>>>

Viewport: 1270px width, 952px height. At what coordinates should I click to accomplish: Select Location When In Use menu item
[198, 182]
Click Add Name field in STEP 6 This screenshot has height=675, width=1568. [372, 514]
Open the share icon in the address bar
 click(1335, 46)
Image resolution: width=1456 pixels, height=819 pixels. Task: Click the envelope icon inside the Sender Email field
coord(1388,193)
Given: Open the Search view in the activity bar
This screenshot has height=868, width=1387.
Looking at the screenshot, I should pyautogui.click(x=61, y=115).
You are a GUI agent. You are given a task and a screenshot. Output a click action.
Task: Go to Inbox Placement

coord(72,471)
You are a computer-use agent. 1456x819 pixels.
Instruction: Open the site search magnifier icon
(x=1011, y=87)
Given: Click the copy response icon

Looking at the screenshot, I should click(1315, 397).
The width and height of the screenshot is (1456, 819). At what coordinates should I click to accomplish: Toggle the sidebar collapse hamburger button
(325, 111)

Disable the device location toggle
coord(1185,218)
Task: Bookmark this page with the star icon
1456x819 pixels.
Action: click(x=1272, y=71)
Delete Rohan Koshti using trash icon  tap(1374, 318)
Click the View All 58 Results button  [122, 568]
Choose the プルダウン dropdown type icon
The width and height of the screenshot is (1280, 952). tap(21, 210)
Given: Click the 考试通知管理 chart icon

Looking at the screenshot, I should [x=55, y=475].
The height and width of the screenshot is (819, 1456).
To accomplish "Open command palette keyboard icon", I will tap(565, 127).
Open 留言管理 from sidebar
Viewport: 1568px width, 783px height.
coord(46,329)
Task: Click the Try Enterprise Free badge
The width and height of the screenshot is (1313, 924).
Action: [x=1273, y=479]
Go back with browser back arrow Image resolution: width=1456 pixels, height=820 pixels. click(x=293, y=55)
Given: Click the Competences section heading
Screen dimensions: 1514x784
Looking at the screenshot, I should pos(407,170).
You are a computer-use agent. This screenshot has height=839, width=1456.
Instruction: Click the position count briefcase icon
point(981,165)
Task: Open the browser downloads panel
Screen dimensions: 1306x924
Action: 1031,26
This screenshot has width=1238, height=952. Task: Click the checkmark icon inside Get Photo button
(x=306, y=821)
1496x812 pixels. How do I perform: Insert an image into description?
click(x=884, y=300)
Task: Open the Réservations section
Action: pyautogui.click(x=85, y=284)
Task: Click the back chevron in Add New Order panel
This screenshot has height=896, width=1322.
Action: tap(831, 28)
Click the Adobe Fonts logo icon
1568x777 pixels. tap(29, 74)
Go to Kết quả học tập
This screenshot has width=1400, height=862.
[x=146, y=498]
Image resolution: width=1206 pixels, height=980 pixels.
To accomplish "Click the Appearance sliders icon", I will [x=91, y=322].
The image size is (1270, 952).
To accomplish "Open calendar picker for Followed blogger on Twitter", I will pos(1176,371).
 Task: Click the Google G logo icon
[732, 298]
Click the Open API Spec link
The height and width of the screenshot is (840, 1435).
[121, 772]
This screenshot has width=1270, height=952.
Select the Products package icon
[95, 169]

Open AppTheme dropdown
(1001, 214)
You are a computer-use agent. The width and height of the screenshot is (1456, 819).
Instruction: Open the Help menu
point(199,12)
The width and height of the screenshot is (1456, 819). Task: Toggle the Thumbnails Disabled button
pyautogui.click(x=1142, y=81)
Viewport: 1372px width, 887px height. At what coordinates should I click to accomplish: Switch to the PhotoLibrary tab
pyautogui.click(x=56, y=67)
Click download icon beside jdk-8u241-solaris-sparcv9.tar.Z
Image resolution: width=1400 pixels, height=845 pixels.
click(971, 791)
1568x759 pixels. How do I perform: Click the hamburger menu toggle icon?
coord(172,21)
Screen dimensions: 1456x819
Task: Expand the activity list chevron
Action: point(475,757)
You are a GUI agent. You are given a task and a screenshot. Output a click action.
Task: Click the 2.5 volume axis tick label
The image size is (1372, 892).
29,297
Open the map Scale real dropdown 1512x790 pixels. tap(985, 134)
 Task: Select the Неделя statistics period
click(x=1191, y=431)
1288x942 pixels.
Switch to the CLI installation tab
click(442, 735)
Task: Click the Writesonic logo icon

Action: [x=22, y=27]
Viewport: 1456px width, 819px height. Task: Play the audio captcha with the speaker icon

<<<

> [What you are asked to do]
The lines holding the word "agent" are the answer. Pull them out of the records and copy them.

> [Answer section]
You are a GUI agent. You are given a task and a screenshot. Output a click action.
You are a computer-use agent. 1456x819 pixels.
You are a computer-use agent. This screenshot has height=839, width=1456.
You are a computer-use agent. The width and height of the screenshot is (1456, 819).
You are a GUI agent. You are given a task and a screenshot. Output a click action.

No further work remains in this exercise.